Vi è chiaro ora? L'università è quell'istituzione che esiste per togliere dalla strada una classe di individui che, se lasciata a se stessa e senza la convinzione di far parte della Classe Dirigente, farebbe dei danni seri. Noi accademici teniamo in scacco la società, perché siamo in grado di pregiudicarne il funzionamento. Siamo dei terroristi inconsapevoli, e per nostra fortuna il consesso umano ha deciso di trattare ed è venuto a patti: ci dà uno stipendio a fine mese, e ci chiama Professore, che a noi piace.
Si tratta di uno schema complesso e articolato, perché l'università costa molto e per questo si giustifica soltanto grazie a un alibi multiplo. In particolare, ci servono gli studenti. Per questo, è passato il messaggio che l'università insegna, ci siamo inventati materie astruse e le abbiamo dipinte come utili - un esempio per tutti: ho un collega che insegna "econometria applicata". Dico, già il nome dovrebbe bastare, ma la credulità non ha limiti.
Che dei giovani perdano il loro tempo in questo modo, invece di farsi le loro esperienze nel mondo reale (che so, andando in India o pascolando per i coffee shop di Amsterdam) rappresenta un costo sociale ulteriore che si somma ai nostri stipendi, uffici e laboratori. Ma così anche loro entrano nel grande disegno, e contribuiscono a questa ammirevole costruzione che è l'accademia.

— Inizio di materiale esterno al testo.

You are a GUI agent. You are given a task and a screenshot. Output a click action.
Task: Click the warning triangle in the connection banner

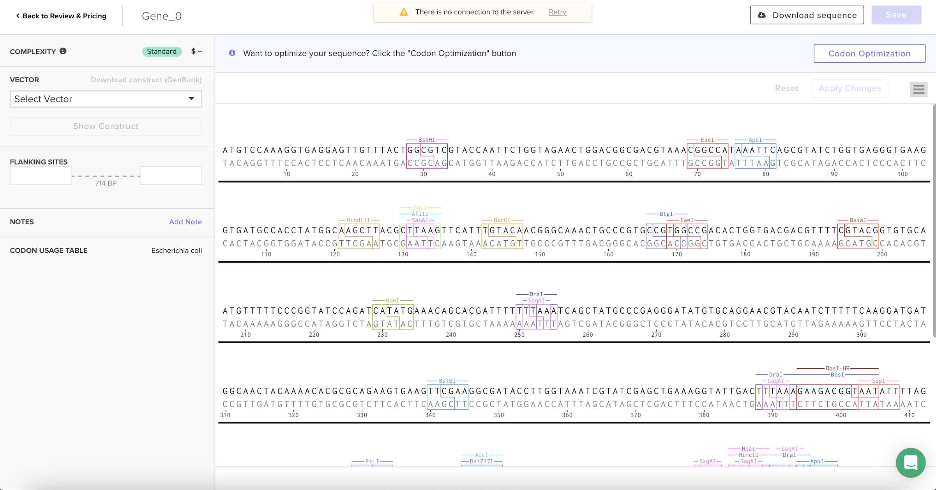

Anche molti studenti che ho conosciuto, e che ho sentito a me vicini, del resto, forse è meglio tenerli lontani dalla strada.
In più occasioni ho esposto ai miei colleghi la mia teoria dell'accademia come terapia occupazionale. L'hanno accolta freddamente e con fastidio. Rispetto le loro opinioni e penso di capire le ragioni intime del loro imbarazzo. Ma se qualcuno di loro incappasse in questo blog, se a qualcuno di loro capitasse di leggere questo mio scritto... per favore, non prendetevela. Non pensate "ma chi è questo, che ci guarda dall'alto al basso". Sono dei vostri: laurea, dottorato, concorsi. Sono come voi, e da una parte all'altra della tendina della doccia ci capiamo benissimo.
PS. 3 febbraio 2021: un punto di visa simile si trova in "Stoner" di John Williams.